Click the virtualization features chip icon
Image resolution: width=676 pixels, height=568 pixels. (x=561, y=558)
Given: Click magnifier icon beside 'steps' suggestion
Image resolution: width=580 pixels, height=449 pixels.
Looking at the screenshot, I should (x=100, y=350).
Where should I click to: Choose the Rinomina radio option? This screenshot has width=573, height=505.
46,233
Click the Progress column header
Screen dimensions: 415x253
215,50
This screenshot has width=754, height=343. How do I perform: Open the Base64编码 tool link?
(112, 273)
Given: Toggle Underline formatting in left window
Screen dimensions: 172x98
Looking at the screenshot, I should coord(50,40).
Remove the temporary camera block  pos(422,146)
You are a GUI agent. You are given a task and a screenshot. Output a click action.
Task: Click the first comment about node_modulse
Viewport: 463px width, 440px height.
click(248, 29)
§
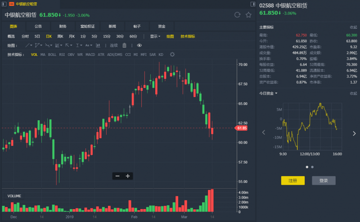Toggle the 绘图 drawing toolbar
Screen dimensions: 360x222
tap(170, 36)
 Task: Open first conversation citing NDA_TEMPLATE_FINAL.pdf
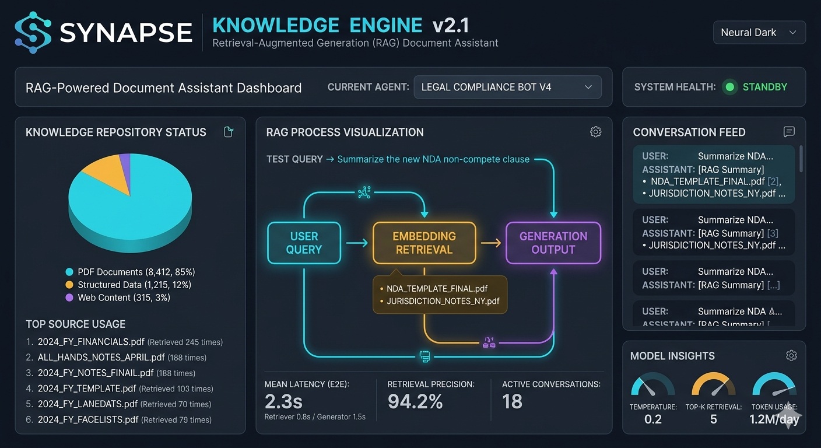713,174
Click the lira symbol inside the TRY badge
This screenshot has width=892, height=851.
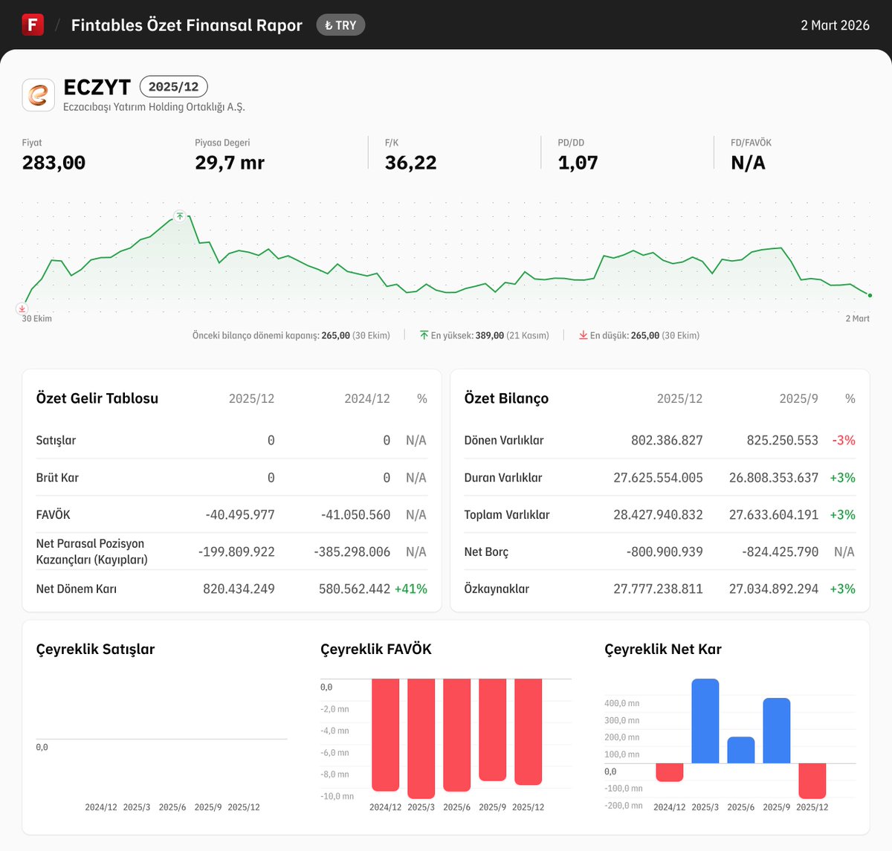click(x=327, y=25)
§
§ **PROBLEM REQUIREMENTS**: Here the output must be the lines above from the line with "Click the virtualization features chip icon" to the line with "Click the Progress column header", both included, duplicated word for word and nothing else.

§ **RESULT FOR THIS TASK**:
Click the virtualization features chip icon
Image resolution: width=676 pixels, height=568 pixels. (x=561, y=558)
Given: Click magnifier icon beside 'steps' suggestion
Image resolution: width=580 pixels, height=449 pixels.
Looking at the screenshot, I should (x=100, y=350).
Where should I click to: Choose the Rinomina radio option? This screenshot has width=573, height=505.
46,233
Click the Progress column header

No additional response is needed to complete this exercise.